- Try it -
Look below for the line that contains "Screen dimensions: 673x440", then quote it and all the lines after it, exactly, with the pictures left out.

======== Information supplied

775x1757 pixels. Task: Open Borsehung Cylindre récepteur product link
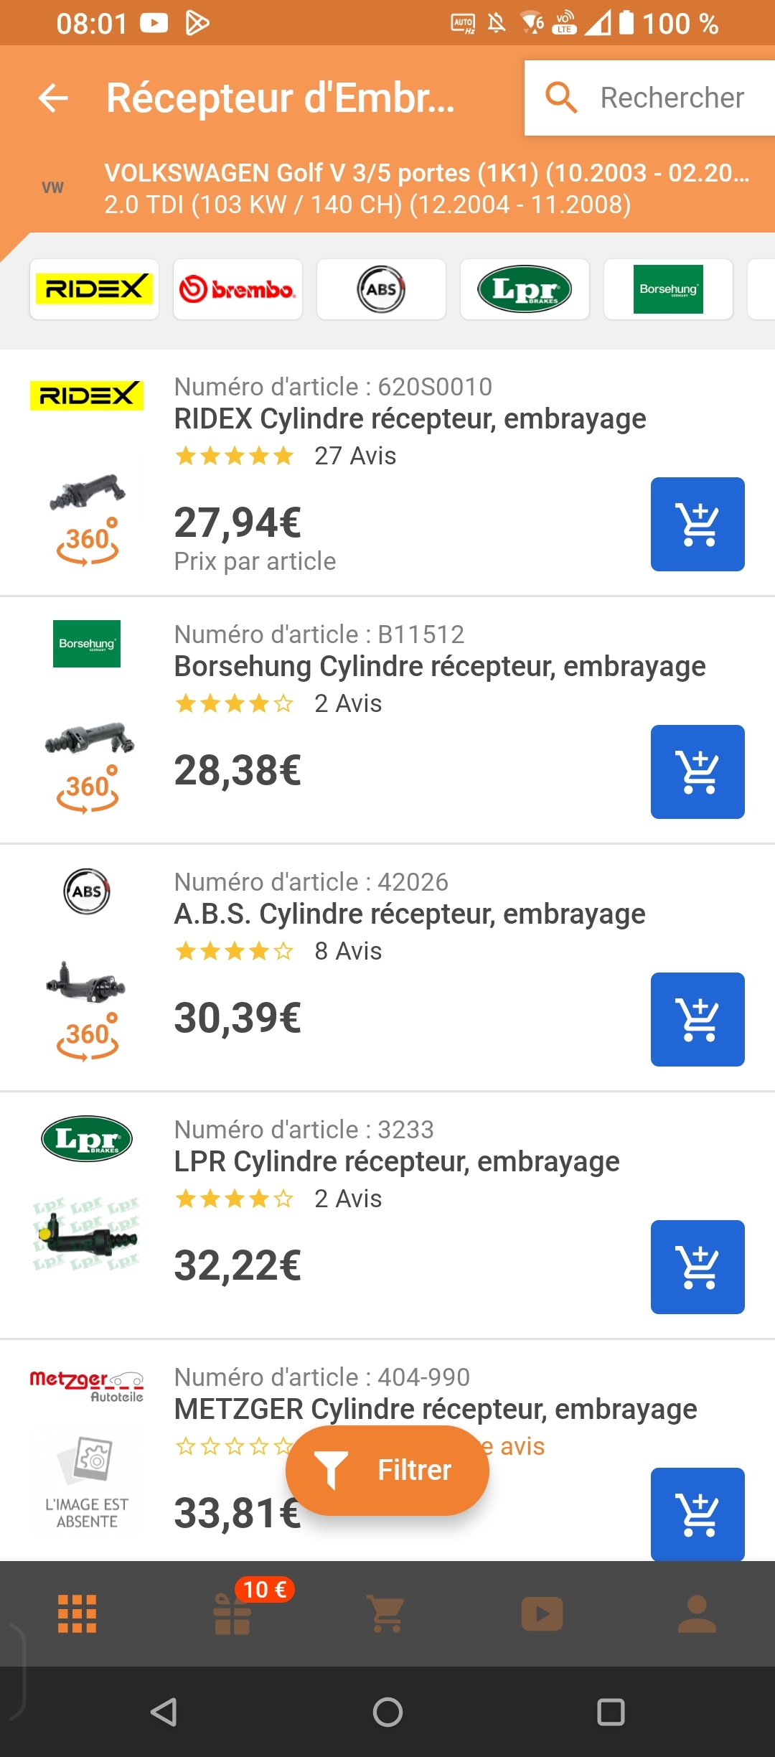(439, 667)
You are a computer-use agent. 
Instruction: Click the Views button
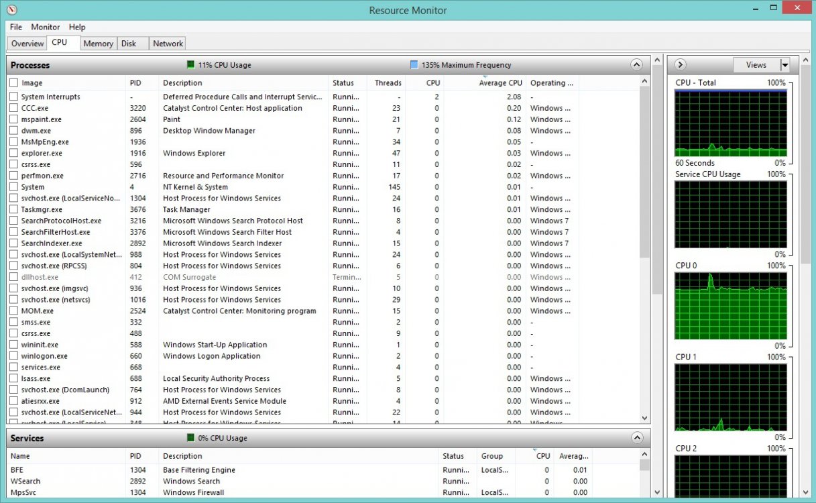tap(756, 65)
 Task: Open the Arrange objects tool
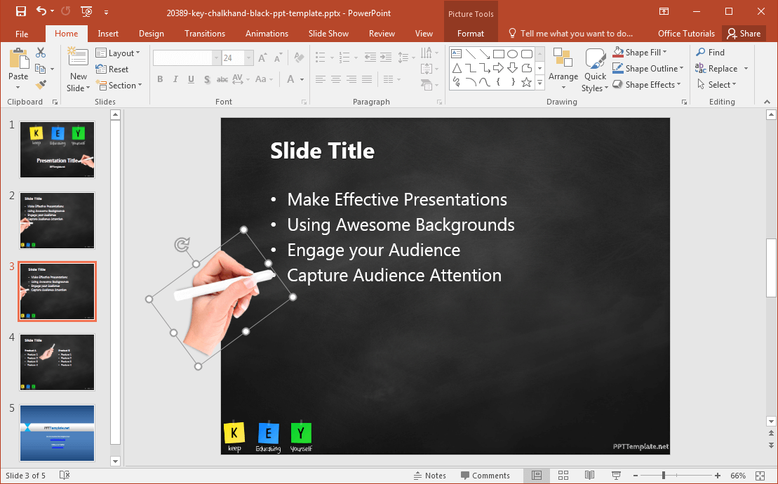[563, 70]
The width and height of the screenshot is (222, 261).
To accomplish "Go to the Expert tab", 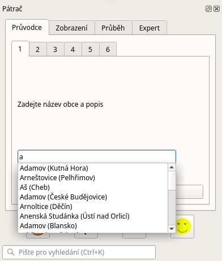I will click(x=150, y=28).
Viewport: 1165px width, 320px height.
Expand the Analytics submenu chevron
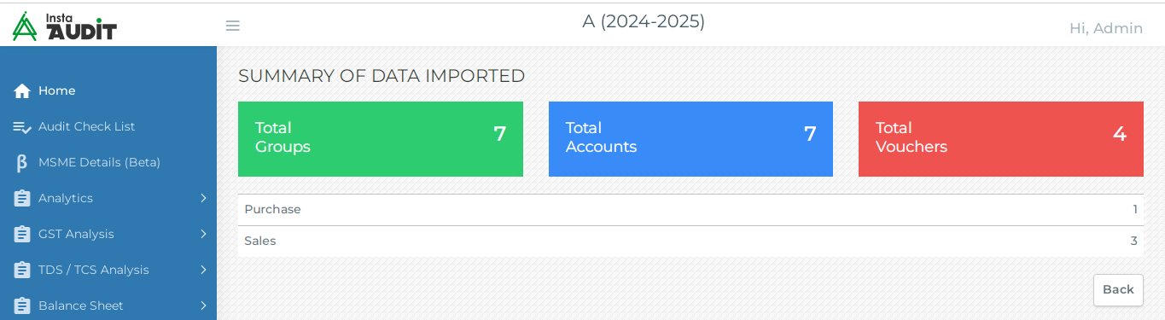[204, 198]
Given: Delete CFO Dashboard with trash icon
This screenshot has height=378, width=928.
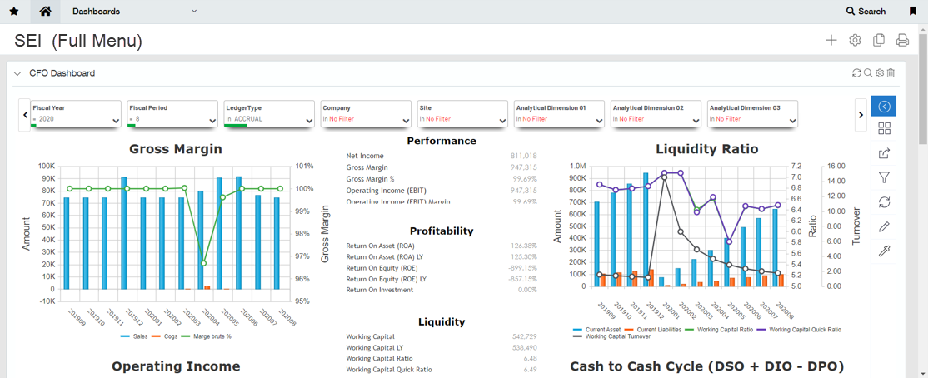Looking at the screenshot, I should pyautogui.click(x=891, y=73).
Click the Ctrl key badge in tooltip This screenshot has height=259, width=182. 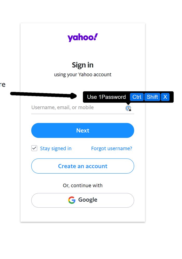(137, 97)
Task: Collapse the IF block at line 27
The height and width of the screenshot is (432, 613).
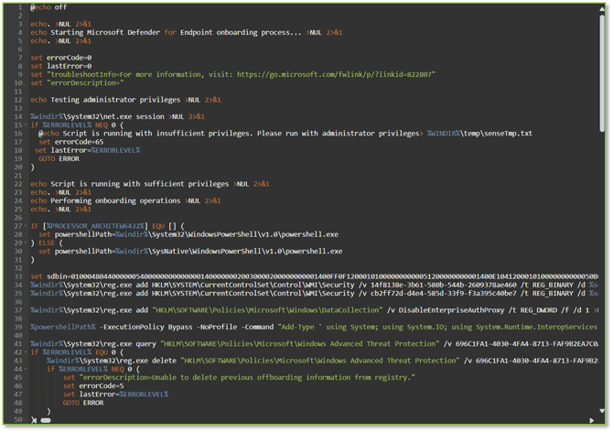Action: 26,225
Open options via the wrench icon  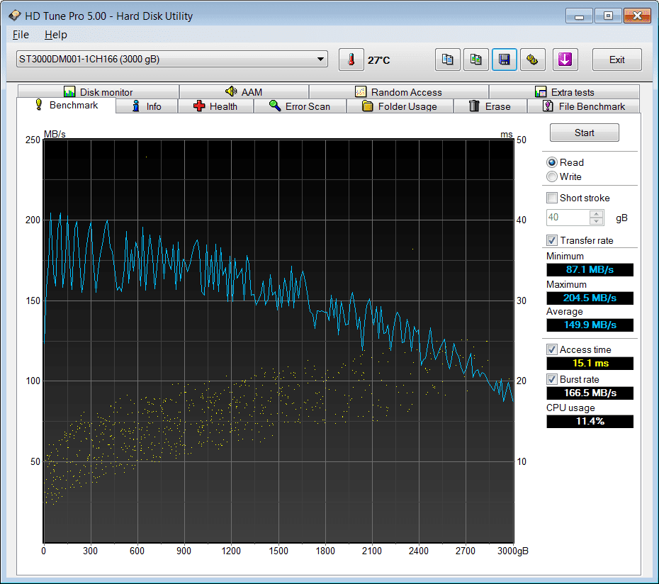(532, 60)
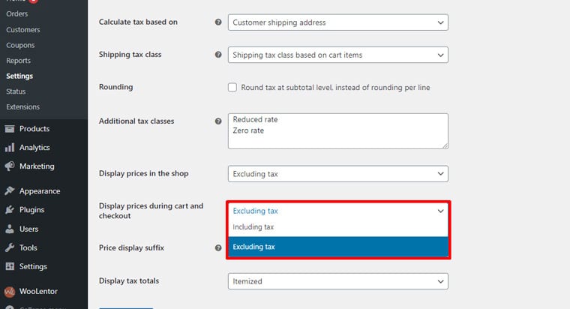The width and height of the screenshot is (570, 309).
Task: Enable round tax at subtotal level checkbox
Action: tap(233, 88)
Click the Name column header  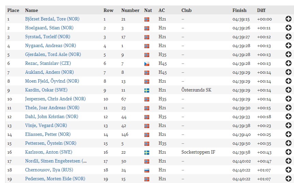[31, 10]
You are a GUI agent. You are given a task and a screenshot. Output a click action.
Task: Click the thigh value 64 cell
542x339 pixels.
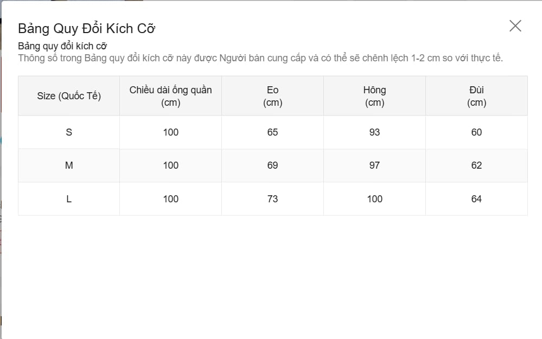coord(476,199)
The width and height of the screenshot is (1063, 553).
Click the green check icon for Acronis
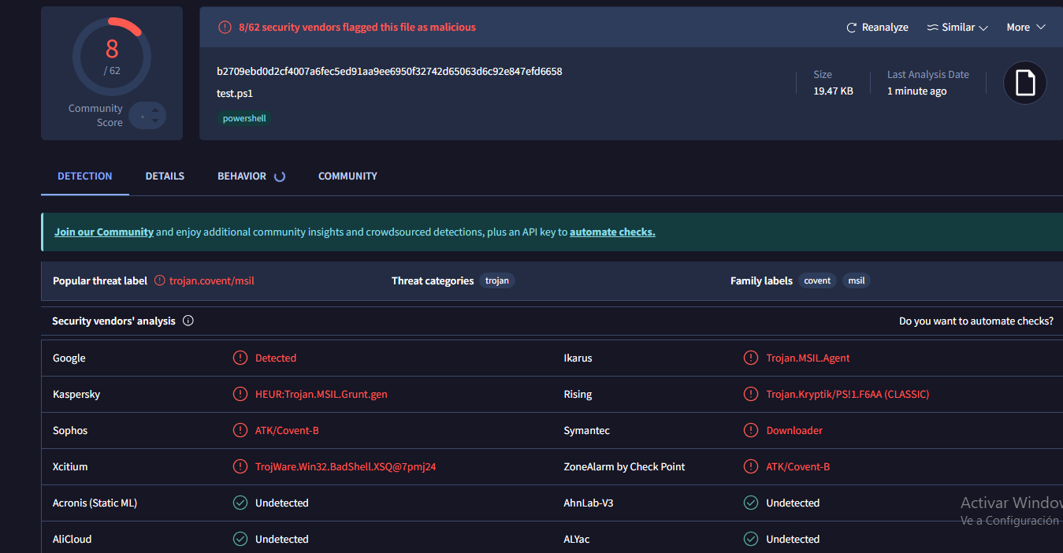click(240, 503)
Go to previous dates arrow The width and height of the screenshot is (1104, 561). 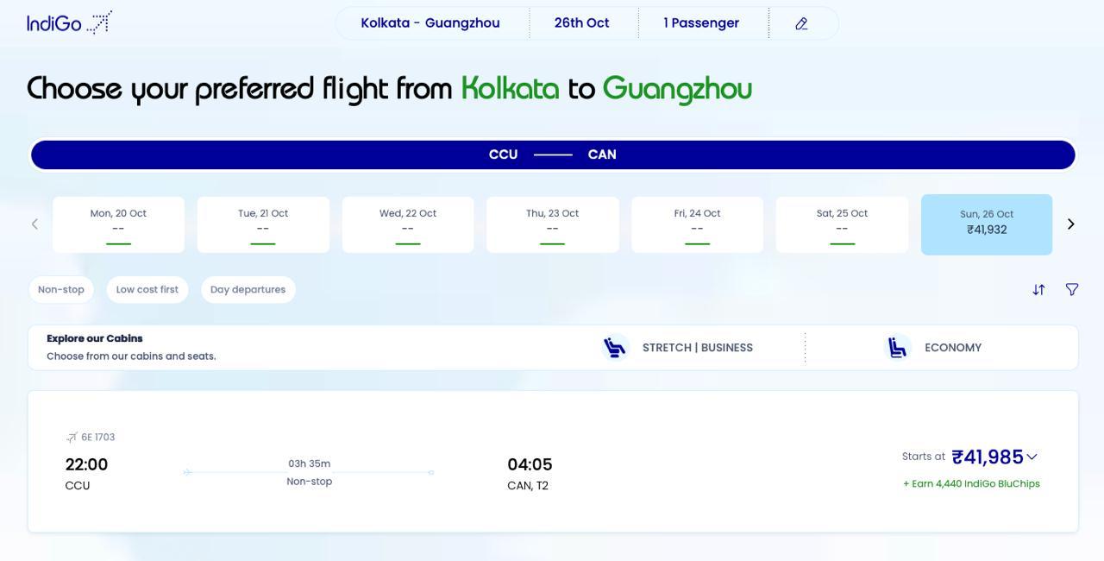pos(35,224)
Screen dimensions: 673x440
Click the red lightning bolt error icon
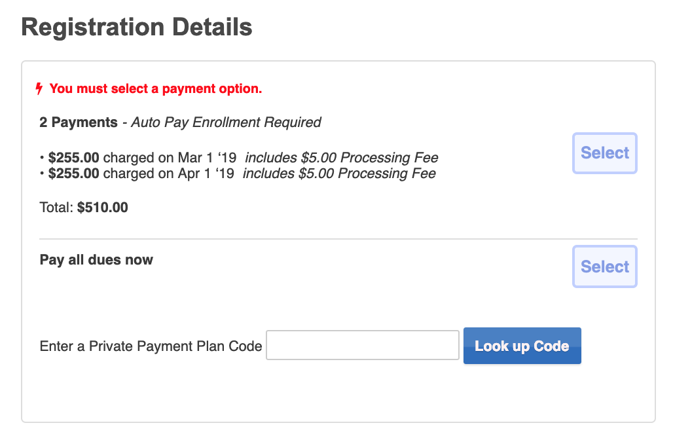pos(39,88)
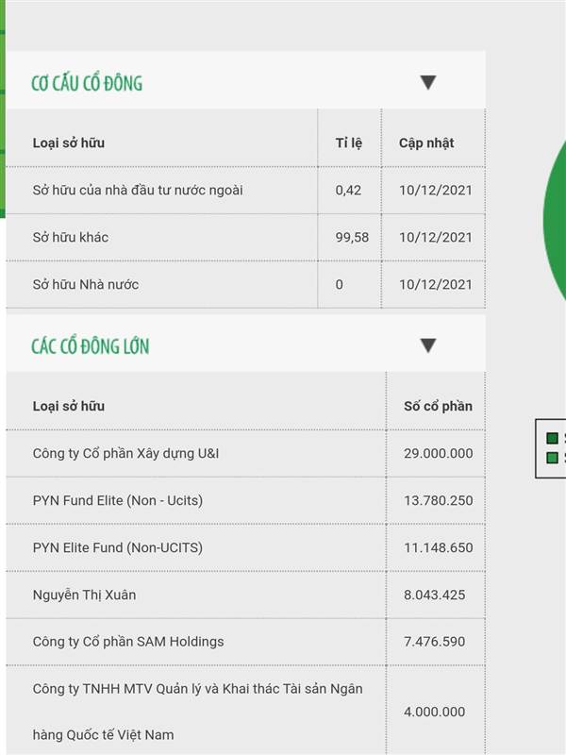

================

- Answer to this task -
Screen dimensions: 673x440
Click the red lightning bolt error icon
pos(39,88)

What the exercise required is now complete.